하냐NYA 2021. 3. 23. 11:38

출처 : Microsoft Learn

  • Azure Machine Learning SDK
    • Scalable, on-demand compute for machine learning workloads
    • Data storage and connectivity to ingest data from a wide range sources
    • ML workflow orchestration to automate model training, deployment, and management processes
    • Model registration and management to track multiple versions of models and the data on which they were trained
    • Metrics and monitoring for training experiments, datasets, and published services
    • Model deployment for real-time and batch inferencing

 

출처 : Microsoft Learn

  • Azure Machine Learning Workspaces - A context for the experiments, data, compute targets, and other assets associated with a machine learning workload.
    • Creating a Workspace with Python and Azure Command Line Interface (CLI)
---Python---
from azureml.core import Workspace
    
    ws = Workspace.create(name='aml-workspace', 
                      subscription_id='123456-abc-123...',
                      resource_group='aml-resources',
                      create_resource_group=True,
                      location='eastus'
                     )
                     
---CLI---             
az ml workspace create -w 'aml-workspace' -g 'aml-resources'

 

  • Logging - From each run of the experiment, and be able to retrieve them easily from each run.
    • Azure ML SDK: Metric - run.log(name, val)
    • Python printing/logging: Log - print(val) or logging.info(message)
    • OpenCensus Python: Log - logger.addHandler(AzureLogHandler()) or logging.log(message)
  • ScriptRunConfig - To run a script-based experiemnt that trains a machine learning model.
  • Script Arguments - Use a library such as "argparse" to set the regularization rate hyperparameter for an algorithm used to train a model.
  • Registering a Model - To track multiple versions of a model, and retrieve models for inferencing (prodicting label values from new data).
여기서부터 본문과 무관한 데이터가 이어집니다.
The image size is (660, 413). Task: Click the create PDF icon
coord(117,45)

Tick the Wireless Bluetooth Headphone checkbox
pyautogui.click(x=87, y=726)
Specify a name, description, tags, framework, framework version, custom properties, and other useful metadata.
  • Datastore - Abstractions for cloud data sources. To add a datastore to your workspace, you can register it using the graphical interface in Azure Machine Learning studio.
    • Azure Storage (blob and file containers)
    • Azure Data Lake stores
    • Azure SQL Database
    • Azure Databricks file system
  • Tubular Dataset - Provide the easiest way to consume structured data as a Pandas dataframe.

출처 : Microsoft Learn

  • Environment for the script - Include all packages on which the script depends.
  • Compute Target - Environment will be deployed and the script run
    • Local Compute - Pysical workstation or a virtual machine such as an Azure Machine Learning compute instance.
    • Compute Clusters - For experiment workloads with high scalability requirements.
    • Attached Compute - If Azure-based compute environment for data science is already used, attach it to your Azure Machine Learning workspace.